Amazon.com examines patterns of retail behavior using hundreds of variables to recommend future purchases for us to consider. All future purchases are based on buyer behavior involved in previous purchase decisions. Meanwhile, Google Zeitgeist uses collective intelligence to graph search terms used throughout the year to track what topics mattered most to people.

Thomas Malone (Center for Collective Intelligence- MIT) thinks opportunities exist in “prediction markets,” where humans, with the computational help of computers, predict things with greater accuracy than single experts, in many different areas, from electoral politics to medical diagnostics.

Recently, Google announced that it will launch a new tool that will help federal officials "track sickness". Its called "Flu Trends" and it uses search terms that people put into Google. The geographic location of these searches will be used to predict where influenza is heating up, and Google will notify the Centers for Disease Control and Prevention in real time.

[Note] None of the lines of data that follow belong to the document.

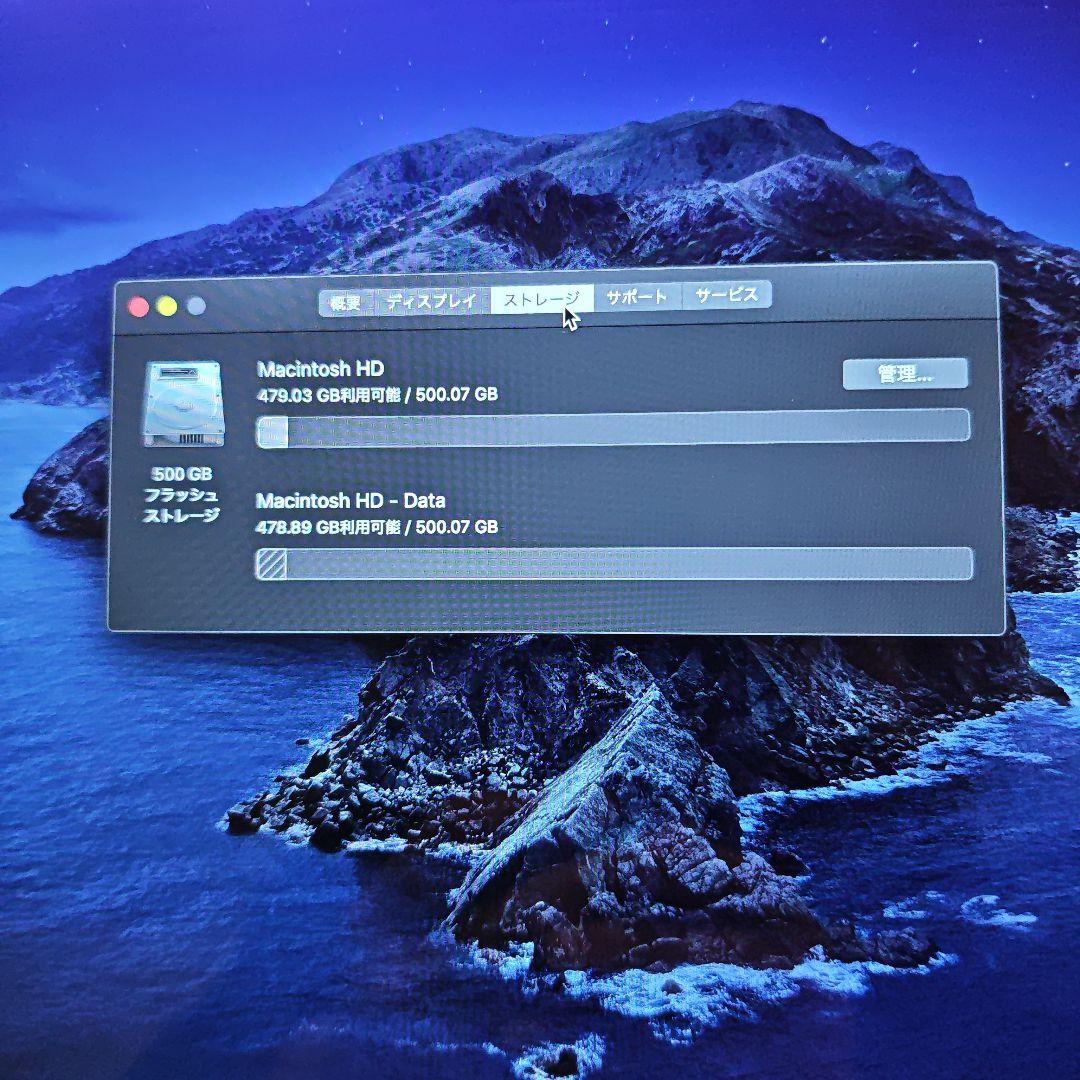Open the サービス tab
1080x1080 pixels.
coord(728,296)
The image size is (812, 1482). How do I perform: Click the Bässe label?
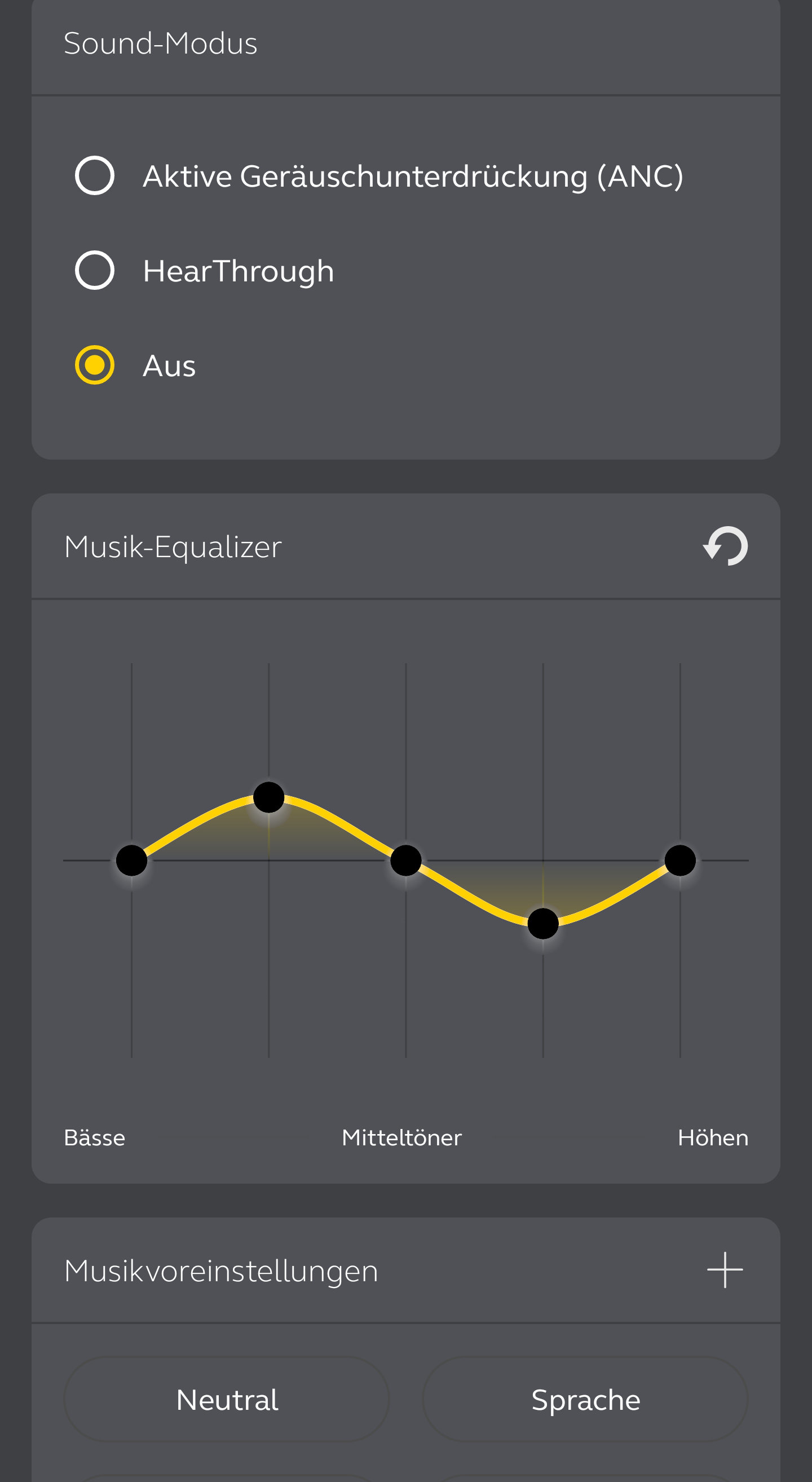94,1137
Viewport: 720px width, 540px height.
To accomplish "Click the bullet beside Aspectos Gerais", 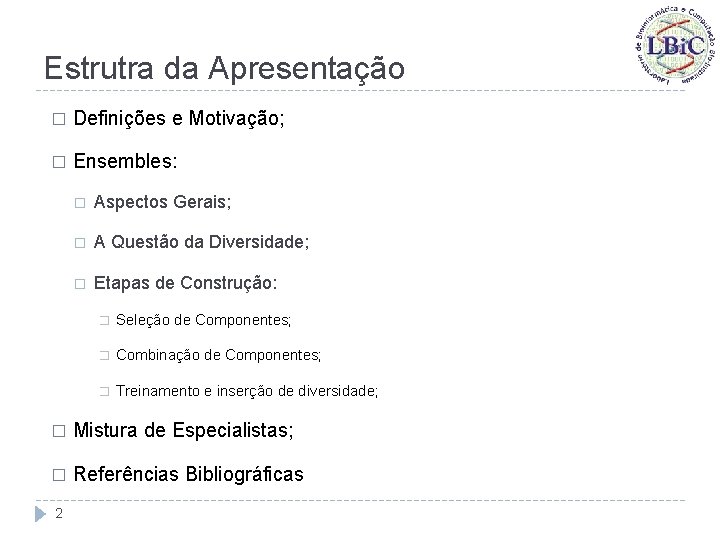I will point(80,203).
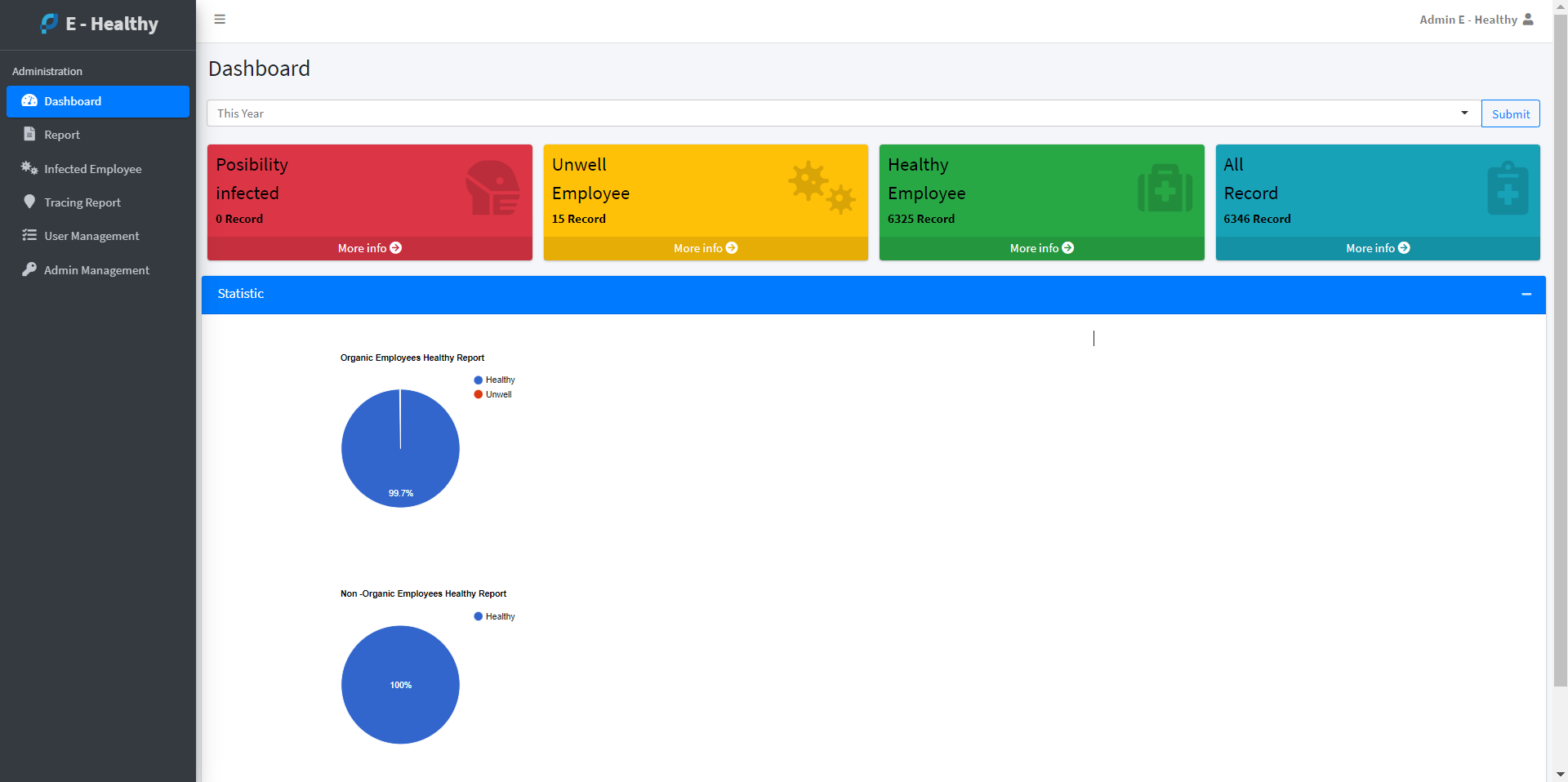
Task: Click the virus icon on the Unwell Employee card
Action: [x=822, y=188]
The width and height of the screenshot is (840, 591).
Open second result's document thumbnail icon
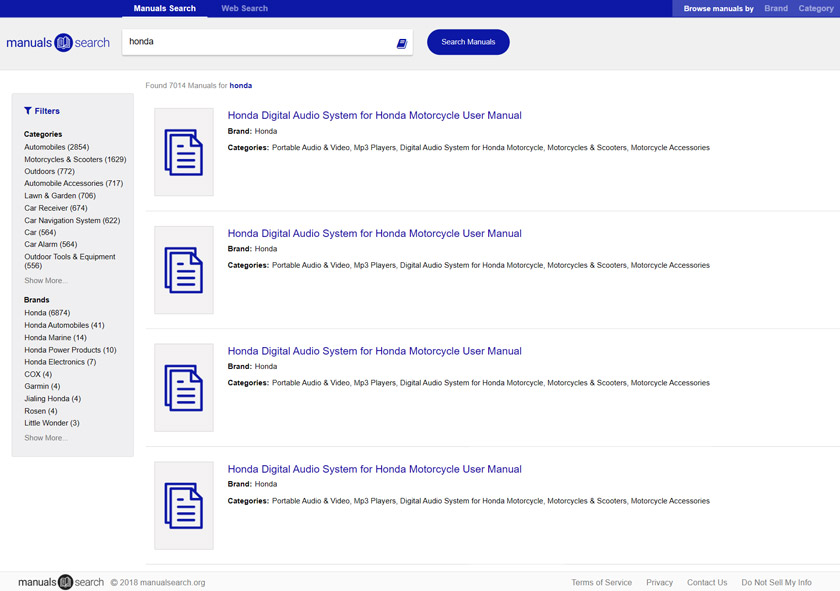point(184,270)
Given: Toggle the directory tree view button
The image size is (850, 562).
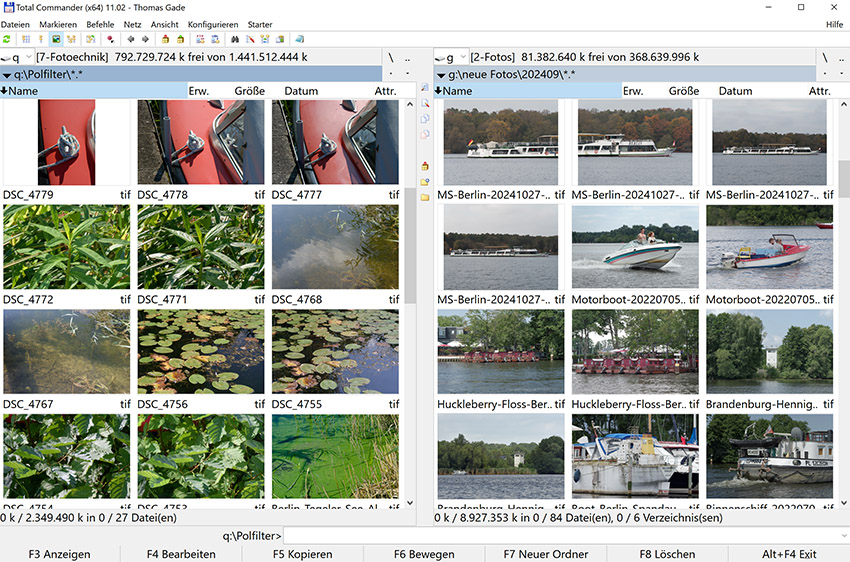Looking at the screenshot, I should 72,39.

Engineers will capture keywords and phrases related to the flu, including thermometer, flu symptoms, muscle aches, chest congestion and others. The information will be used to predict flu outbreaks more than one week ahead of time.

So what does collective intelligence now know about us? In the next few months, it can recommend a book that we will surely want to read as we receive our emergency inoculation to avoid that serious flu outbreak predicted to afflict our neighborhood in the next week.

Eric Schmidt, Google's chief executive vows: "From a technological perspective, it is the beginning." Indeed, lets just hope that collective intelligence doesn't mean that our own individual privacy will become compromised in the end.